For too many of us, sex is a search for something we’re missing, a restless quest for an unconditional embrace, and so we go from relationship to relationship, looking for this. But, as Bell suggests, sex is not the search for something that’s missing. It’s the expression of something that’s been found. It’s designed to be the overflow, the culmination of something that a man and a woman have found in each other. It’s a celebration of this living, breathing thing that’s happening between the two of them.
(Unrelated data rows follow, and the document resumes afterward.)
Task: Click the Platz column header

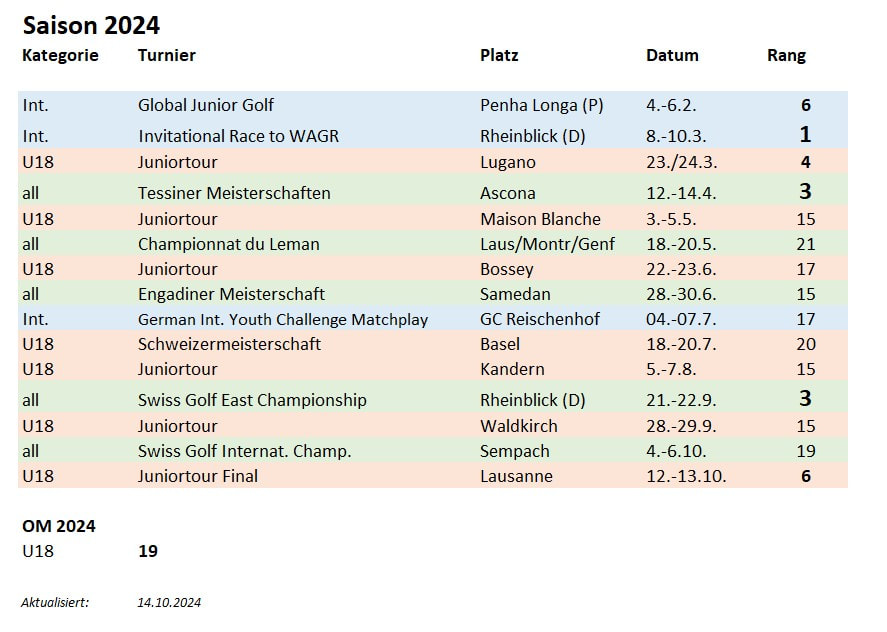Action: pos(499,55)
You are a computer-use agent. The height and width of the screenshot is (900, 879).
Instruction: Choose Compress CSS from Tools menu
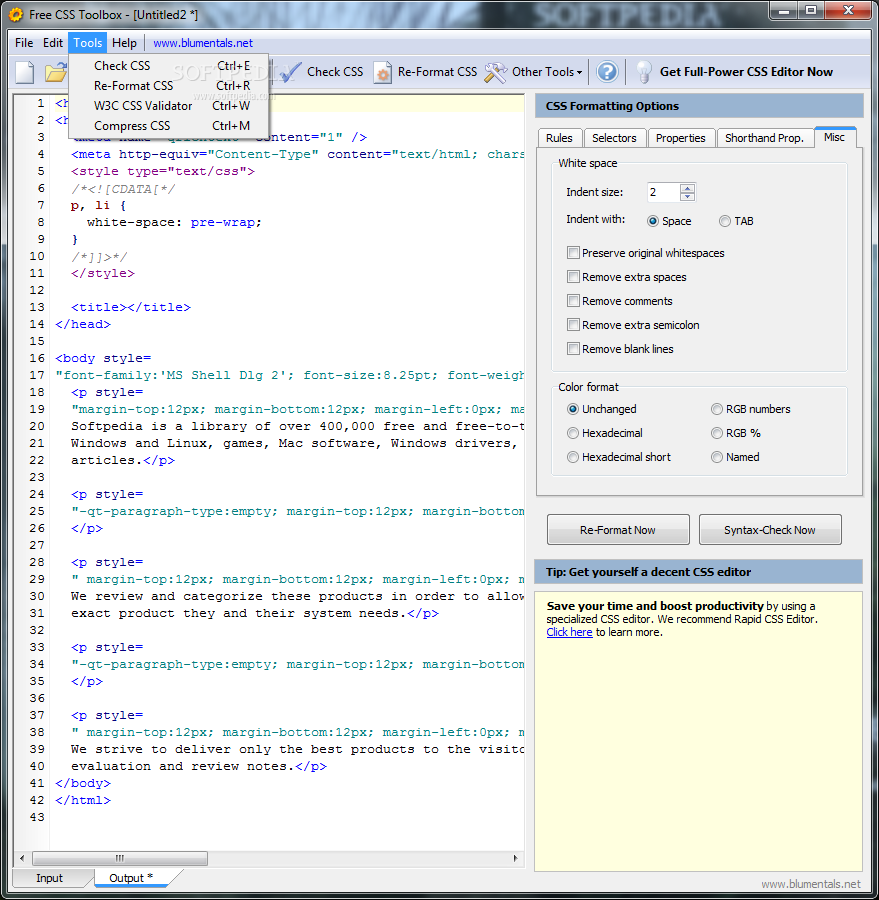(132, 126)
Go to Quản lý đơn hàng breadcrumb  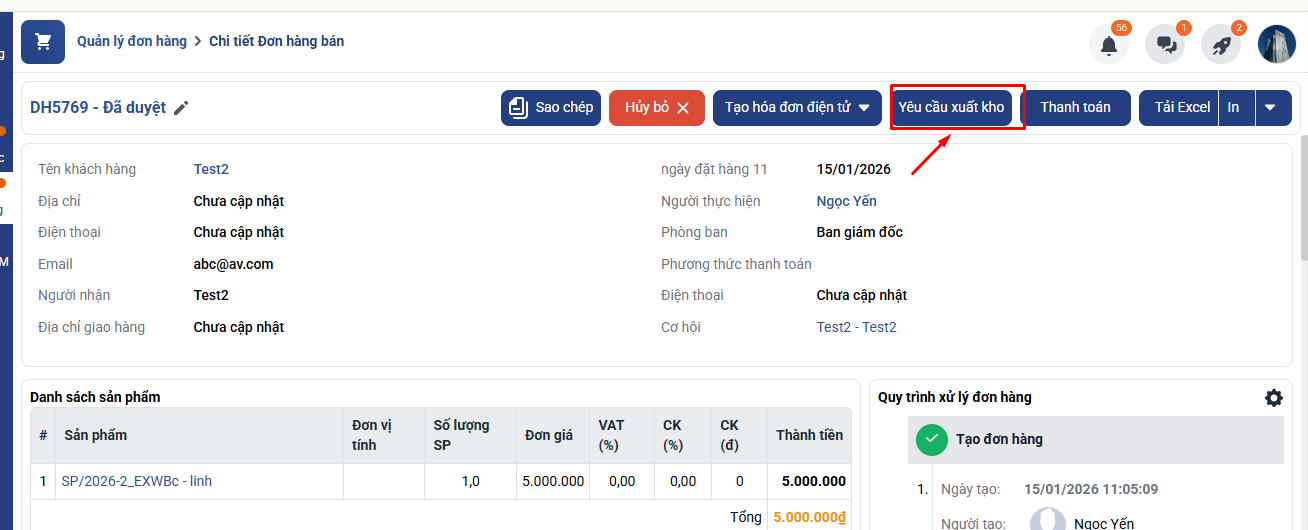click(132, 42)
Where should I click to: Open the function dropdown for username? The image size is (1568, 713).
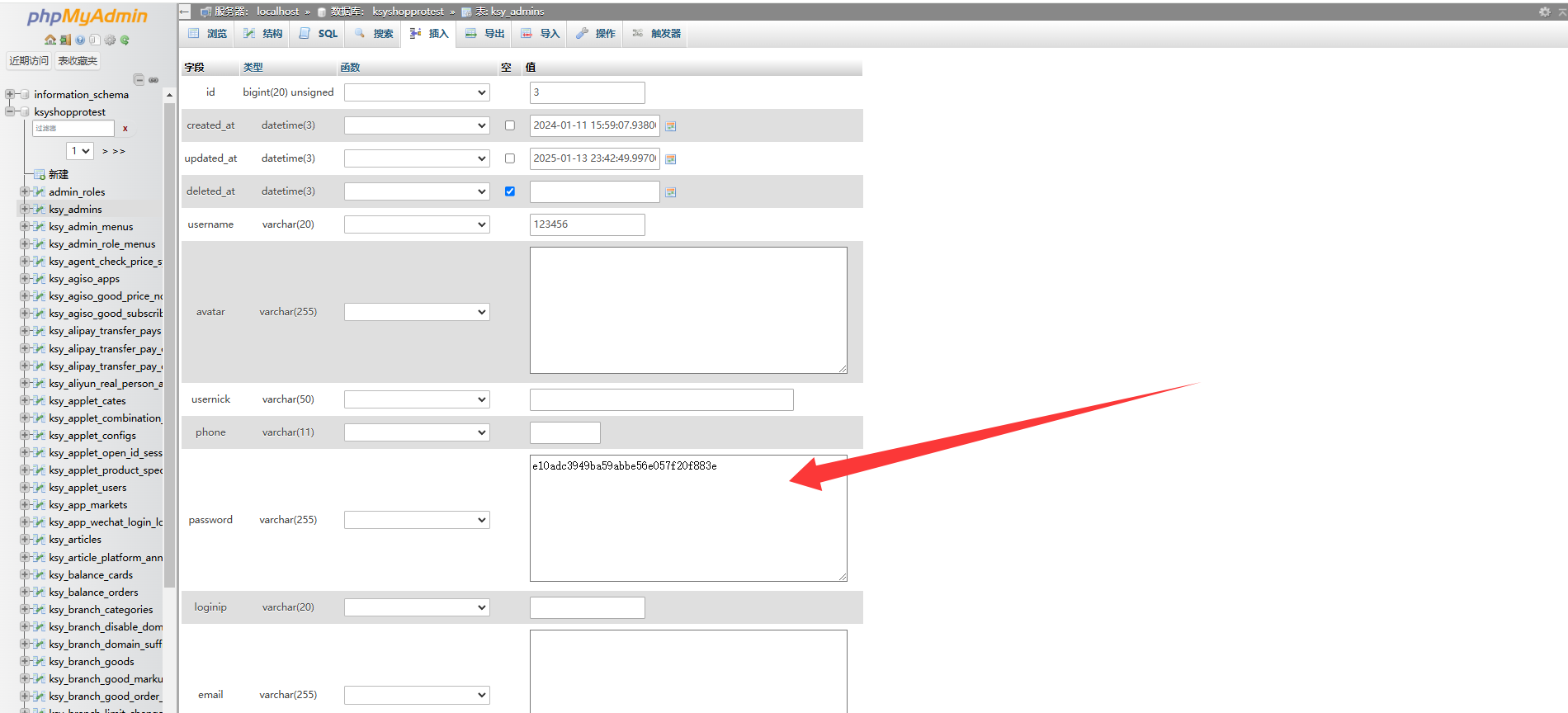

In Bell’s view, sex inside of its proper containers (unconditional commitment, respect, love) is designed to counter the brokenness of our lives and the fragmentation of our world. The “oneness” experienced in sexual embrace is meant to help bring “oneness” into the world: This man and this woman who have given themselves to each other are supposed to give the world a glimpse of hope, a display of what God is like, a bit of echad (oneness) on Earth. Is that where the phrase “making love” comes from? An awareness that something mystical happens in sex, that something good and needed is created? Something is added to the world, given to the world. This man and this woman together are in some profoundly mysterious way good for the well-being of the whole world.
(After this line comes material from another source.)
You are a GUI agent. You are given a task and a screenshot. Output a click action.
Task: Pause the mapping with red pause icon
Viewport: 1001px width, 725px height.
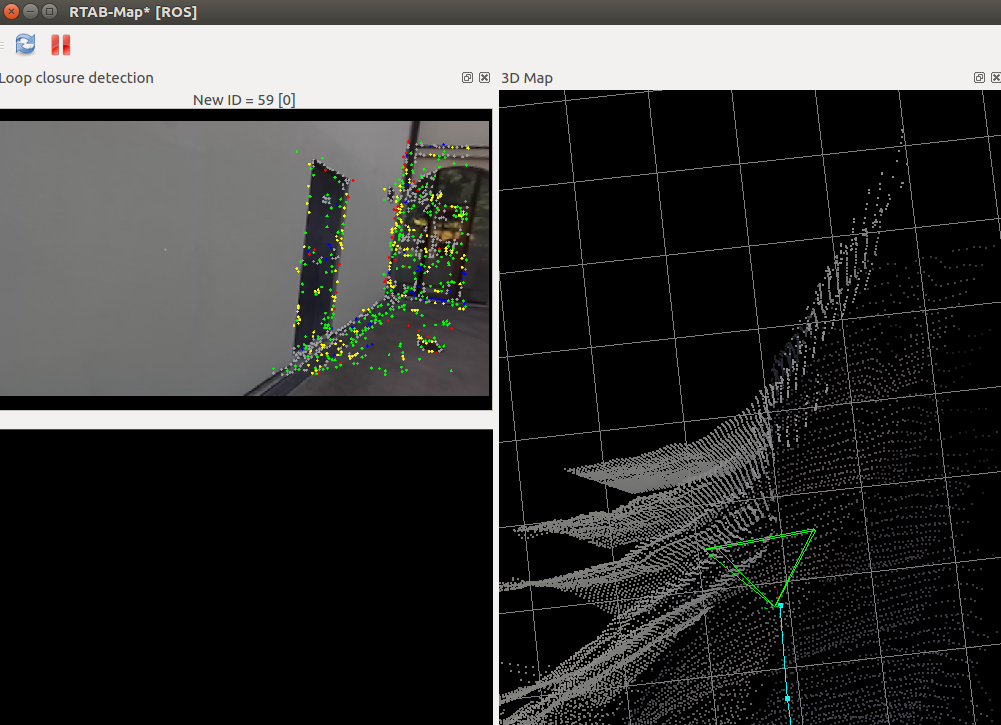tap(60, 45)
And Bell is clear on the holiness of sex and how that in fact undergirds its unrelenting grip. In heaven we will be fully known ... Which is what people crave in sex, isn’t it? To be known and still loved, still embraced, still accepted. Is sex in its greatest, purest, most joyful and honest expression a glimpse of forever?
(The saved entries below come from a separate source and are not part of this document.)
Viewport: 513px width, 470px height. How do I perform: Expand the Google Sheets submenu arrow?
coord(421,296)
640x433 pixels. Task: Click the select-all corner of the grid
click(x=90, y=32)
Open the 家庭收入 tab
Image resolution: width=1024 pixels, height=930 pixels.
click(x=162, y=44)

Moreover he isn’t starry-eyed and naïve about what the grip of sex can do to us and how it can leave stains of regret on both our innocence and our baptismal robes. He assures us that God knew how powerful sex was going to be and so built in space for some misadventures. He finishes the book with a story of a dream-marriage of an idealistic couple who, a few years later, break-up. I finish with this story because life is messy. Gut wrenching. Risky. Things don’t always turn out well. Sometimes they don’t turn out at all. Sometimes everything falls apart and we wonder if there’s any point to any of it. We’re tempted to shut ourselves off, fortify the walls of our hearts and forge ahead, promising ourselves that we will never open ourselves up like this again.

But we have to believe that we can recover from anything. I have to believe that God can put anything — anyone — back together. I have to believe that the God Jesus invites us to trust is as good as He says He is. Loving ... Forgiving ... Merciful ... Full of grace.

The problem with sex is that the churches don’t take passion seriously enough, while the world doesn’t take chastity seriously enough. Healthy sex is predicated on the vibrancy of both, passion and chastity, earthiness and holiness. Rob Bell’s book honours that.